Gladstone and Bundaberg police investigations have been upheld by a Queensland court.

Claim police discriminated against man's disorder dismissed

POLICE investigations into claims of fraudulent bank activity have been upheld by a Queensland court, which found detectives did not discriminate against a man because of his bipolar disorder.

In a complaint to the Anti-Discrimination Commission on January 23, John Robert Cook said police at Gladstone and Bundaberg did not properly investigate his suspicions that stores were fraudulently taking money from his account.

Mr Cook said Detective Andrew Self of Bundaberg and Detective Hodgson of Gladstone CIB closed their investigations because of his condition.

But they both claimed it was due to a lack of evidence and they found the relevant transactions had most likely been made by Mr Cook's wife, Monique.

Their investigations were upheld by Bundaberg Queensland Civil Administrative Tribunal member Samantha Traves, who dismissed the case and ordered Mr Cook to pay Queensland Police Service and Detective Self $1100 in court costs.

His case was first investigated by Detective Hodgson in Gladstone, who closed it in 2014, and was later reviewed by Detective Self at Bundaberg Police Station.

Court documents stated Ms Cook discussed with police Mr Cook's bipolar disorder and suggested he could be responsible for the transactions.

Detective Self questioned Mr Cook about his condition and requested information from his doctor.

"The information request made of Mr Cook's treating psychiatrist was, in my view, relevant to the investigation," Ms Traves said.

During the investigation Mr Cook was unable to identify a clear cause of fraudulent activity, but pointed to transactions at Coles at Gladstone and Crisco as his "best guess".

Ms Cook later admitted to buying the groceries at Coles in Gladstone.

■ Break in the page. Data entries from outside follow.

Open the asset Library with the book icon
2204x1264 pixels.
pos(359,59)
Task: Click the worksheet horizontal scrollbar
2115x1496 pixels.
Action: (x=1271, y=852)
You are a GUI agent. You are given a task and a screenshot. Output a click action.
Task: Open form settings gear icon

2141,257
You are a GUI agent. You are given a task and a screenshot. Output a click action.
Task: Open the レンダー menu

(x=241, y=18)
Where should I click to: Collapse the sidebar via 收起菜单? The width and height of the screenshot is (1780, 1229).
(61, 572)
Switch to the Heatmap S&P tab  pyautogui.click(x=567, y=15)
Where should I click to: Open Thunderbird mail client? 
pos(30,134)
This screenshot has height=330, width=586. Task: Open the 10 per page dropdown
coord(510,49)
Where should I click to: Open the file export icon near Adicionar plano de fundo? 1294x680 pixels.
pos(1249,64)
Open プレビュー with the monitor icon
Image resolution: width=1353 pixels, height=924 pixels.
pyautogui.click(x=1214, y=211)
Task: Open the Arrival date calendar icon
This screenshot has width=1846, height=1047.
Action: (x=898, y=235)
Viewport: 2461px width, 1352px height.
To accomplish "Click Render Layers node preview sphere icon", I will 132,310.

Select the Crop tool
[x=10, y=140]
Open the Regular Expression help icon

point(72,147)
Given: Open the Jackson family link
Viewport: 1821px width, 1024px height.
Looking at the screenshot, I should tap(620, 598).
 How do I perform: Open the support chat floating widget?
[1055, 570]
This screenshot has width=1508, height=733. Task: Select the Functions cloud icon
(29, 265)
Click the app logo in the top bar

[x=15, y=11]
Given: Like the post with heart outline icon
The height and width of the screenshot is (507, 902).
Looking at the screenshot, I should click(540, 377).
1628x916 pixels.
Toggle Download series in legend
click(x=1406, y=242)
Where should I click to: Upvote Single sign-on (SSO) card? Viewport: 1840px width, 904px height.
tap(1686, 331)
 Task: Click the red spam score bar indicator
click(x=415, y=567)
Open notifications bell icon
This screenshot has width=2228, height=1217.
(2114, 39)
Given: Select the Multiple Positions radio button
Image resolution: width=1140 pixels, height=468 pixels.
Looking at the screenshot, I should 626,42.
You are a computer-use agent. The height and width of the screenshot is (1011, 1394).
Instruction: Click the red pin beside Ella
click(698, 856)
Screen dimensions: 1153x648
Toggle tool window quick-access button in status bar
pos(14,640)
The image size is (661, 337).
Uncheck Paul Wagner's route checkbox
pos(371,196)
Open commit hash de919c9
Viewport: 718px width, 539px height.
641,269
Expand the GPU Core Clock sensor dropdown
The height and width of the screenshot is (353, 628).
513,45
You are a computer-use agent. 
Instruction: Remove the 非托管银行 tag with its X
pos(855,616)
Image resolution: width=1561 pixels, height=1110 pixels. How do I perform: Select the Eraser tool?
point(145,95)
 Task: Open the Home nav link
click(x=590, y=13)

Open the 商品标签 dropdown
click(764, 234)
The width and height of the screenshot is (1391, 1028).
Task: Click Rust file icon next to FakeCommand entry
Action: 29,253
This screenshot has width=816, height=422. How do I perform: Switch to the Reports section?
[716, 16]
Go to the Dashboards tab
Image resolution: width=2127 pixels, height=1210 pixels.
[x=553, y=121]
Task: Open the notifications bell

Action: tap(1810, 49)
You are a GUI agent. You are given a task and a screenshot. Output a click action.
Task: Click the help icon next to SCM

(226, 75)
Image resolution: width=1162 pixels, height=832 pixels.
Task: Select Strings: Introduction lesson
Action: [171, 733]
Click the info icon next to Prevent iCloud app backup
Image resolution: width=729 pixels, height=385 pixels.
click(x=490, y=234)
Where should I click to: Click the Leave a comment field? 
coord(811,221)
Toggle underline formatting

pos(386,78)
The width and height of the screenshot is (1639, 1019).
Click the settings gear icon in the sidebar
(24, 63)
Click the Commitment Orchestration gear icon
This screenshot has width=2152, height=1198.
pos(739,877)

The court document said Detective Self then obtained a recording of Ms Cook placing orders with Crisco, and a separate call when she attempted to convince the operator she had been the victim of fraud and needed a refund.

"Having viewed the police records and other material on the file, I find that the investigations were conducted appropriately," Ms Traves said.

In her decision, delivered at a hearing Mr Cook did not attend, Ms Traves said Detective Self was "patient and respectful" while investigating the case.

"In any event, I find that the discovery that Mr Cook had bipolar disorder did not influence the conduct of the investigation," she said.